Ce qui importe les entrepreneurs en ce moment, c’est de profiter de ces instants particuliers pour avancer : progresser dans leur capacité d’anticipation et ne pas attendre que le pire arrive, progresser pour être capable de se réinventer, progresser dans l’utilisation de nouveaux outils et dans leur habilitation à pouvoir travailler autrement et enfin progresser pour mieux faire face aux problèmes. Quelles que soient la crise et l’adversité, il ne ferait pas sens de céder face à la fatalité. En tant qu’entrepreneurs, depuis bien longtemps, ils ou elles acceptent le risque.

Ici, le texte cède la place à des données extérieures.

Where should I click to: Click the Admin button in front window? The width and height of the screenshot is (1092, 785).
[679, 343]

Ils estiment essentiel de continuer à clamer haut et fort qu’après l’échec et la crise, il y a toujours le rebond. Plus que jamais, et alors que les perspectives économiques sont alarmantes, ils n’ont eu de cesse de nous répéter ce message. Tous ces entrepreneurs sont désireux de parvenir à puiser en eux cette force de rebondir pour laisser passer la tempête et se relever plus forts après.
Bien qu’il soit trop tôt pour prédire le moment où la page du Covid-19 sera tournée, ils tentent d’appréhender la crise comme un moment de prise de conscience collective qui leur permet de repenser le modèle de leurs entreprises. Beaucoup de verrous vont sauter lorsque nous arriverons au bout de la crise. Chaque entreprise se doit de se questionner sur sa vulnérabilité face à une prochaine pandémie ou à un prochain confinement et aux impacts que ces deux variables pourraient avoir sur leurs affaires, tant au niveau de la distribution que de l’approvisionnement.

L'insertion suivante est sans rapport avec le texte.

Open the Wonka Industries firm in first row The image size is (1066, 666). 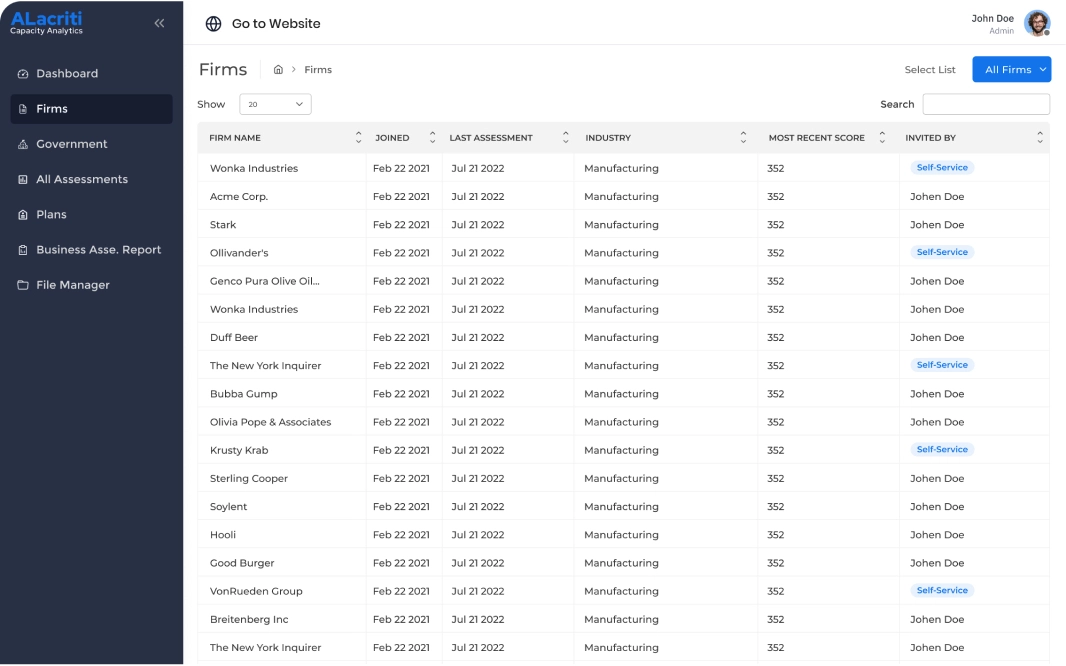(x=254, y=169)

Marine Vincent, qui dirige la parapharmacie Make me Feel, Mathilde Konzcinski, directeur du Medicare Français, Pauline Lagarde, directrice de Dynamicvines, Marc Venverloo, fondateur de Wine Affairs, Stefano Frigerio, gérant de French Bubbles, Adrien Belot, gérant de l’épicerie en lige French Click, Hélène Piquion, gérante de Ratatouie, Thomas Jacquel, gérant de Tariette, Kateryna Leclerc, gérante d’Europa Food, Romain Bourillon, gérant des restaurants Cocotte, Clare Grizeleau de l’enseigne Beillevaire, Anne-France Leray, directrice de The patate French Burger, Hugo Meyer Esquerré, gérant de Provisions, Guillaume Desmurs, gérant de FlyingFrenchMan, Stéphanie Quénan, fondatrice de Stef le chef, Michael Descout qui intervient pour l’enseigne Vessiere Cristaux, Cyprien Comarmond, gérant de Mon concept habitation, Télémaque Argyriou fondateur de Kalimera, Vincent Coignet fondateur de Loriginelondon, Sylvain Marcou dirigeant de Appartenaire, et Yacine Naili cadre de l’enseigne Staysapart nous ont permis d’observer et de relever l’ensemble de ces informations grâce à de précieux témoignages.
Savoir tirer les leçons
Nostra maxima culpa, il n’existe pas de transactions commerciales avec la nature, avec la vie ou avec la condition humaine. C’est sur la base de cette évidence simple que les esprits des entrepreneurs avec qui nous nous sommes entretenus réfléchissent maintenant à leurs actions dans le monde d’après. Et ce, quelle que puisse être l’ancienneté des enseignes associées aux personnes interviewées avant cette pandémie. Pour ceux qui restent en bonne santé, cette crise n’est pas du temps perdu. C’est le temps d’avant que nous avons gâché.